WORK TASK:
Write out exactly the lines from the one that contains "Task: Choose the 180天 time range" down to the last line of the material below, keeping both ends and omitting pictures.
= Beginning of Section =
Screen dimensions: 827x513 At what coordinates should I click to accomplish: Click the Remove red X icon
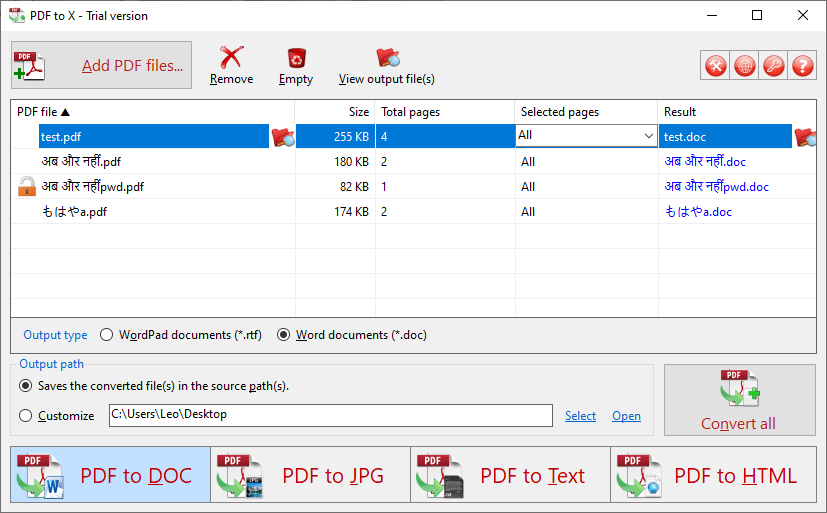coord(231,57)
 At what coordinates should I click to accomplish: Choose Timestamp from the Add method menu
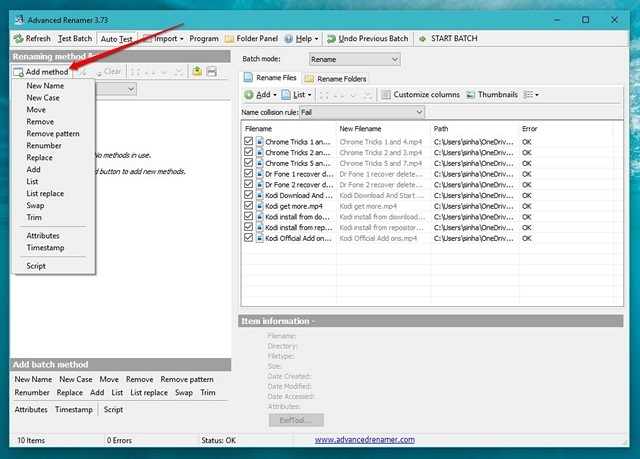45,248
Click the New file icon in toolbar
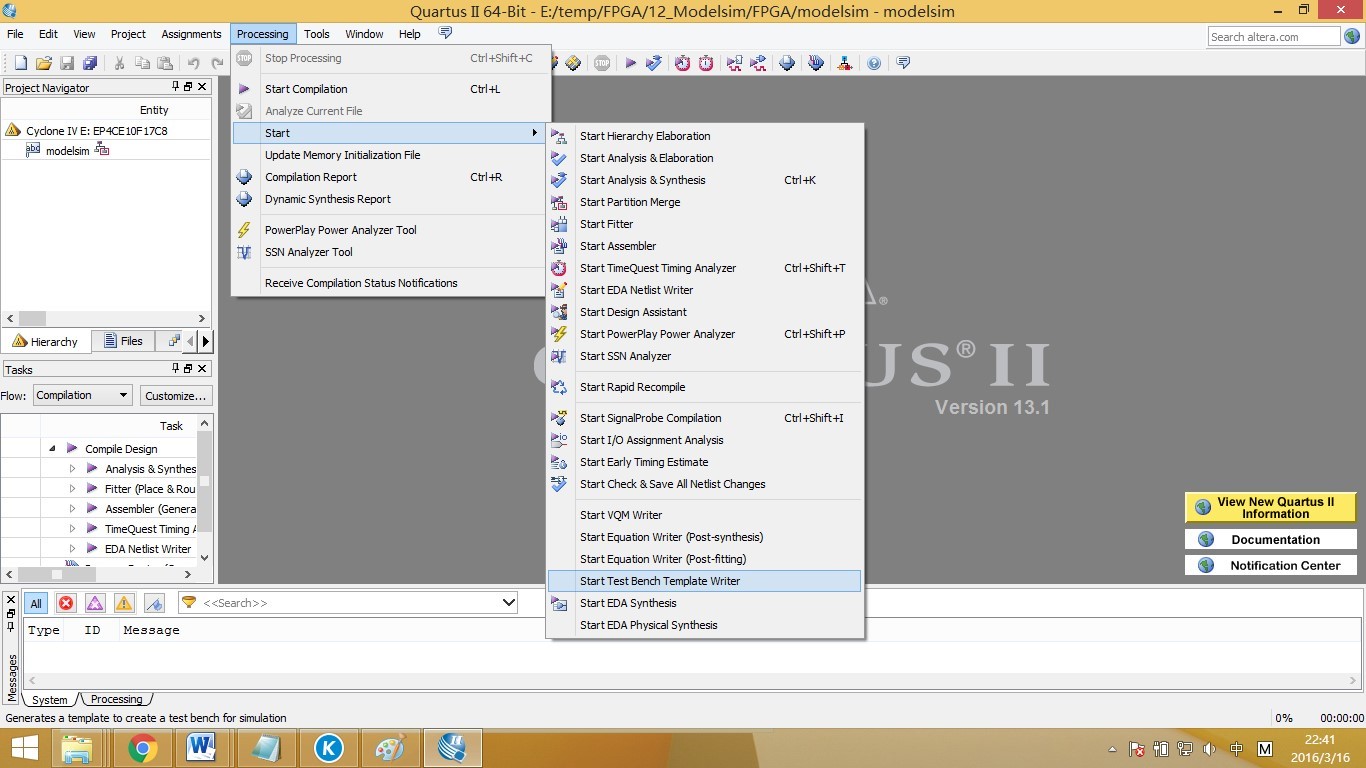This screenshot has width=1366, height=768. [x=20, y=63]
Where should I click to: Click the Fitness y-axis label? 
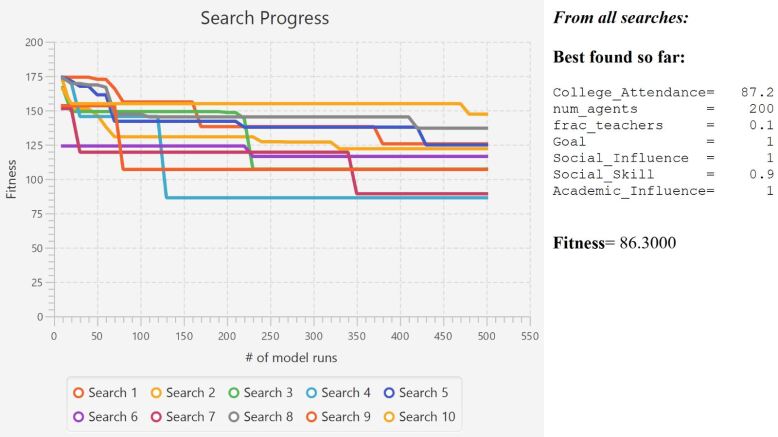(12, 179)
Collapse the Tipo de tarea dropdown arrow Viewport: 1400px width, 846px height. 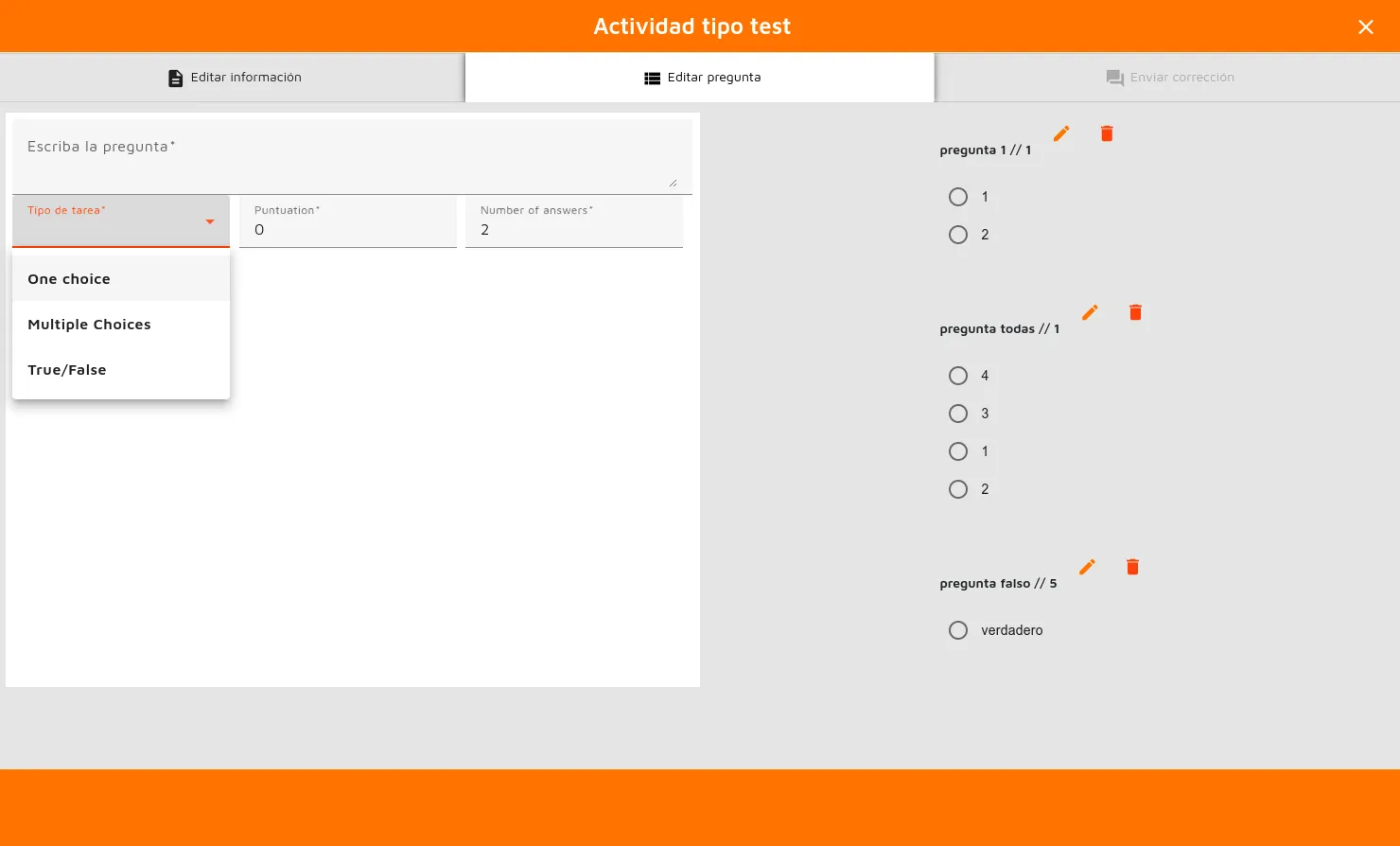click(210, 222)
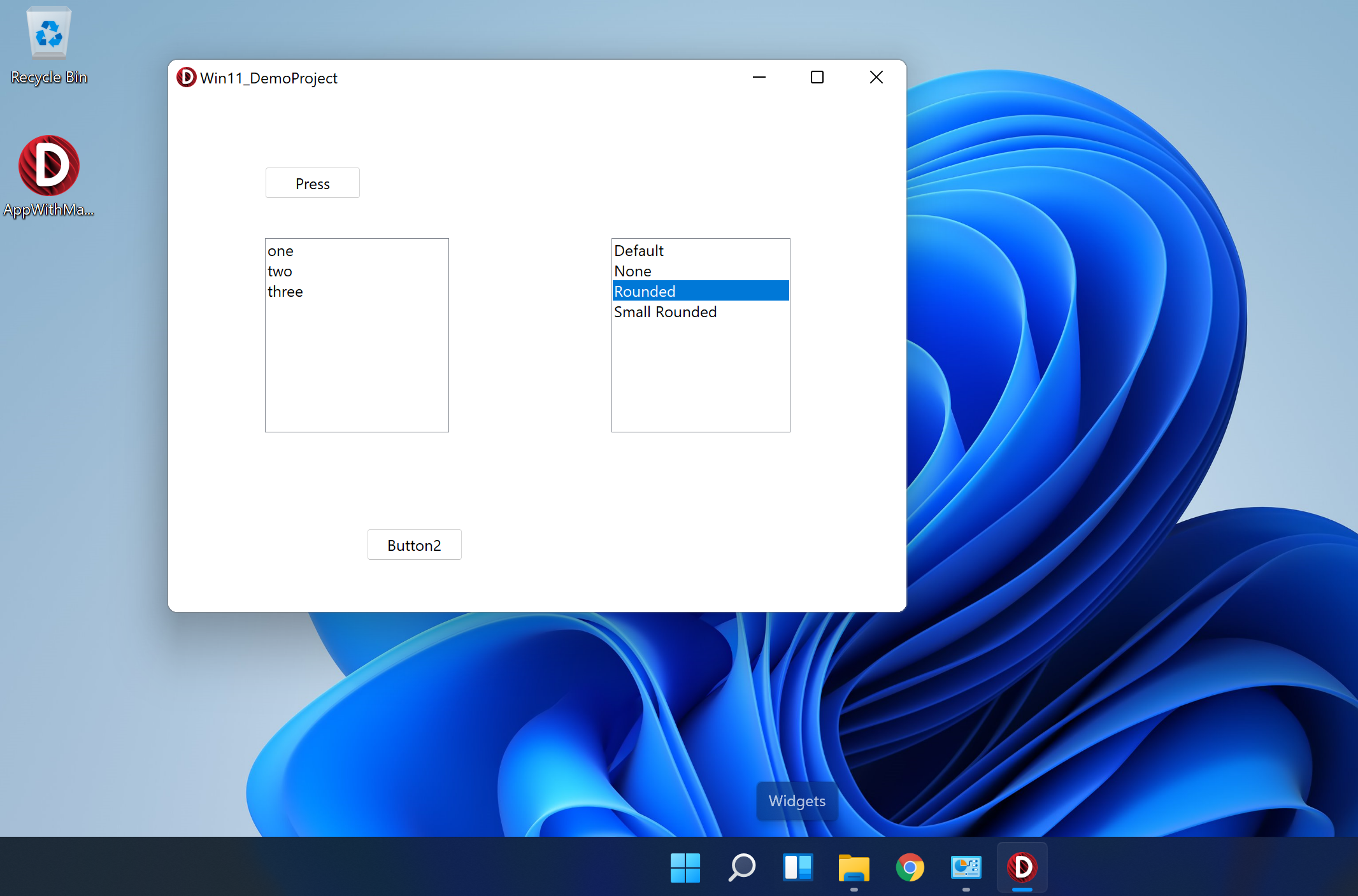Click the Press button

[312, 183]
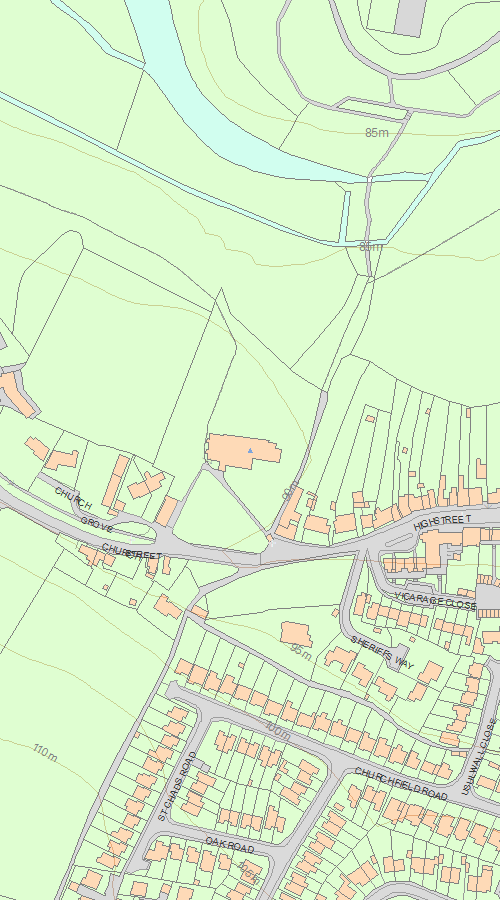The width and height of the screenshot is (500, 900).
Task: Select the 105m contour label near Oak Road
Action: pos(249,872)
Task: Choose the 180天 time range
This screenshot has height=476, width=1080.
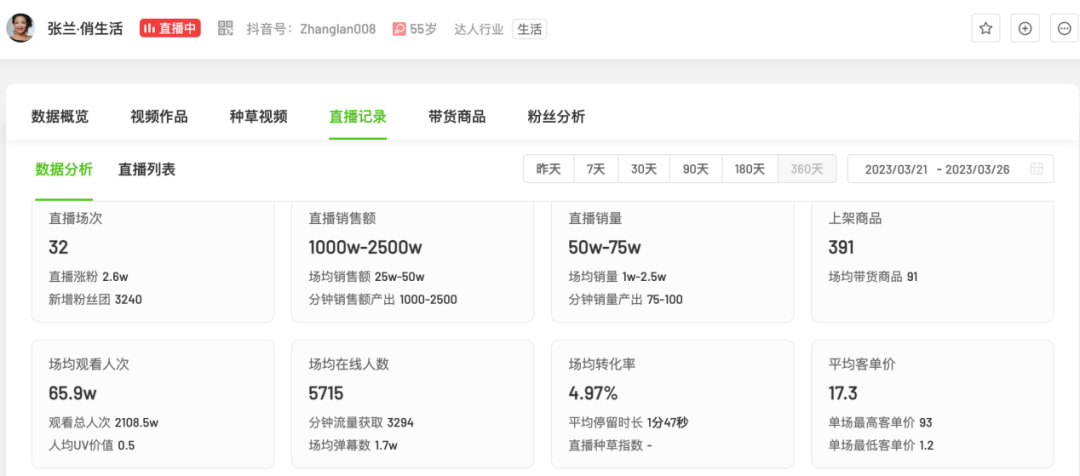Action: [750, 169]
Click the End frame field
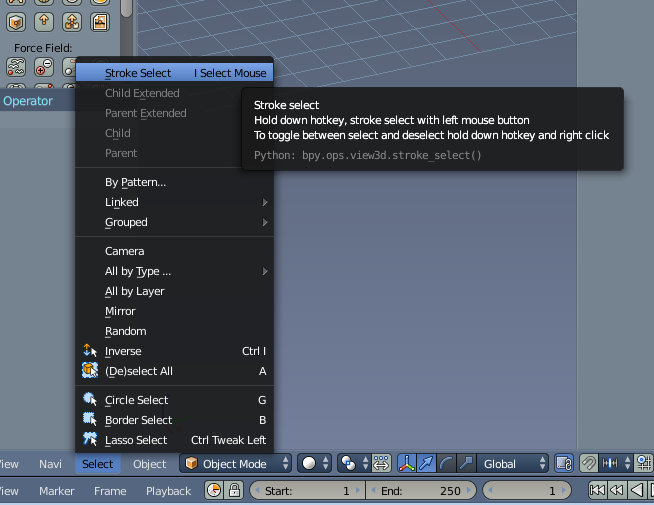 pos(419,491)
= End of Section =
TASK SOLUTION:
Task: Choose the 180天 time range
This screenshot has height=476, width=1080.
Action: [750, 169]
Click the End frame field
 pos(419,491)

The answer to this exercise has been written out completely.